*** Selected passage

Topic Naming

On this page

Overview
Topic Prefix
Topic Suffix
Topic Namespace Map
Database and Collection Names
Regular Expressions
Wildcard

Overview

The examples on this page show how to configure your MongoDB Kafka source connector to customize the name of the topic to which it publishes records.

By default, the MongoDB Kafka source connector publishes change event data to a Kafka topic with the same name as the MongoDB namespace from which the change events originated. A namespace is a string that's composed of the database and collection name concatenated with a dot (.) character.

The following sections show different ways that you can customize the Kafka topics to which the connector publishes change event data:

Topic Prefix
Topic Suffix
Topic Namespace Map

Topic Prefix

You can configure your source connector to prepend a string to the namespace of the change event data, and publish records to that Kafka topic. This setting automatically concatenates your prefix with your namespace with the "." character.

To specify the topic prefix, use the topic.prefix configuration setting as shown in the following example:

topic.prefix=myPrefix
database=test
collection=data

Once set, your connector publishes any changes to the data collection in the test database to the Kafka topic named myPrefix.test.data.

Topic Suffix

You can configure your source connector to append a string to the namespace of the change event data, and publish records to that Kafka topic. This setting automatically concatenates your namespace with your suffix with the "." character.

To specify the topic suffix, use the topic.suffix configuration setting as shown in the following example:

topic.suffix=mySuffix
database=test
collection=data

Once set, your connector publishes any changes to the data collection in the test database to the Kafka topic named test.data.mySuffix.

Topic Namespace Map

You can configure your source connector to map namespace values to Kafka topic names for incoming change event data. Topic namespace maps contain pairs that are made up of a namespace pattern and a destination topic name template.

The following sections describe how the connector interprets namespaces and maps them to Kafka topics. In addition to directly mapping databases and collections to Kafka topics, the connector supports the use of regex and wildcard pairs in topic namespace maps.

The order of the pairs in your namespace map can affect how the connector writes events to your topics. The connector matches namespaces in the following order:

Pairs with database and collection names in the namespace pattern. To learn more about this namespace pattern, see the Database and Collection Names example.
Pairs with only a database name in the namespace pattern. To learn more about this namespace pattern, see the Database and Collection Names example.
Regex pairs in order. To learn more about this namespace pattern, see the Regular Expressions example.

******
*** Data

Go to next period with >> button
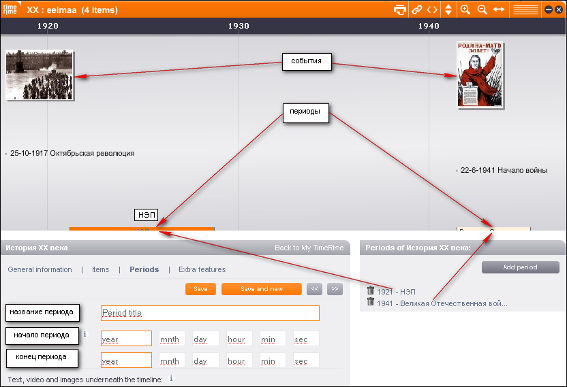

******

→ Task instructions
Copy the topic naming page again, starting with "To specify the topic prefix, use" and going on through "topic named myPrefix.test.data.", substituting "ordersPrefix" for every "myPrefix".

→ Solved problem
To specify the topic prefix, use the topic.prefix configuration setting as shown in the following example:

topic.prefix=ordersPrefix
database=test
collection=data

Once set, your connector publishes any changes to the data collection in the test database to the Kafka topic named ordersPrefix.test.data.